GIVEN INFORMATION –
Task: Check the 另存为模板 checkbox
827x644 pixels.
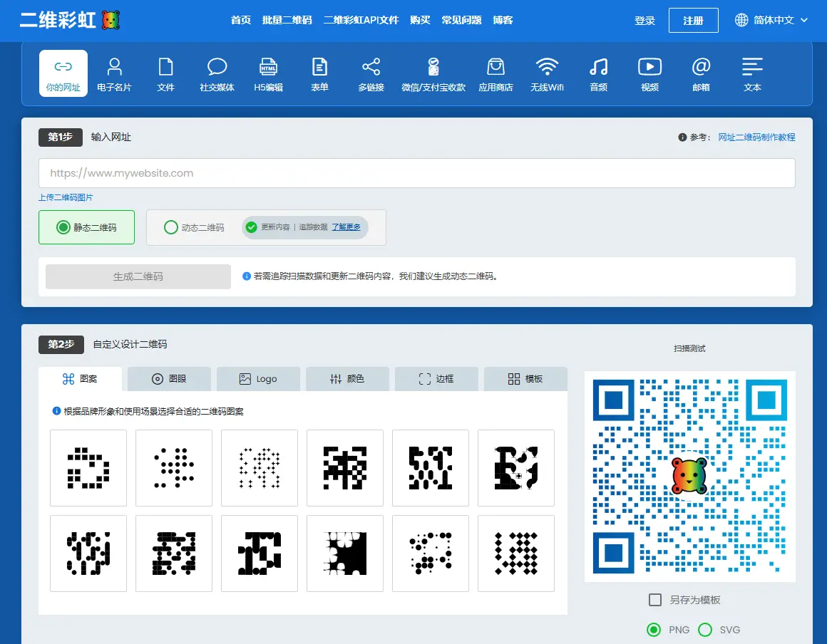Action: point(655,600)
==
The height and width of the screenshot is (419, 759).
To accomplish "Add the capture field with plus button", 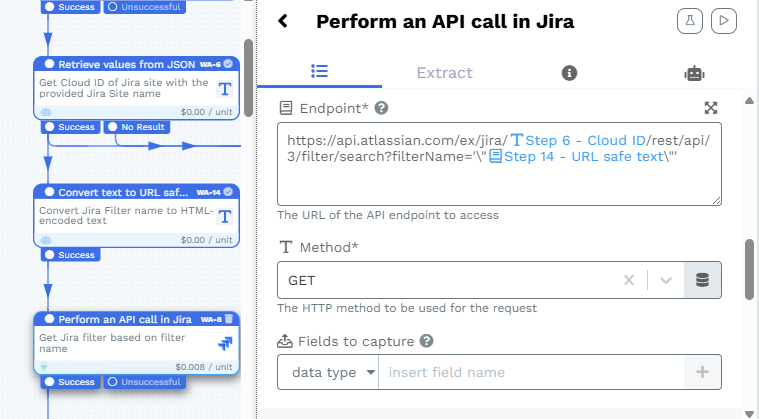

AIM OF THE TASK – Using the records above, print exactly the lines between the ones containing "The height and" and "the capture field", inclusive, and nothing else; no pictures.

ANSWER SECTION –
The height and width of the screenshot is (419, 759).
To accomplish "Add the capture field with plus button", 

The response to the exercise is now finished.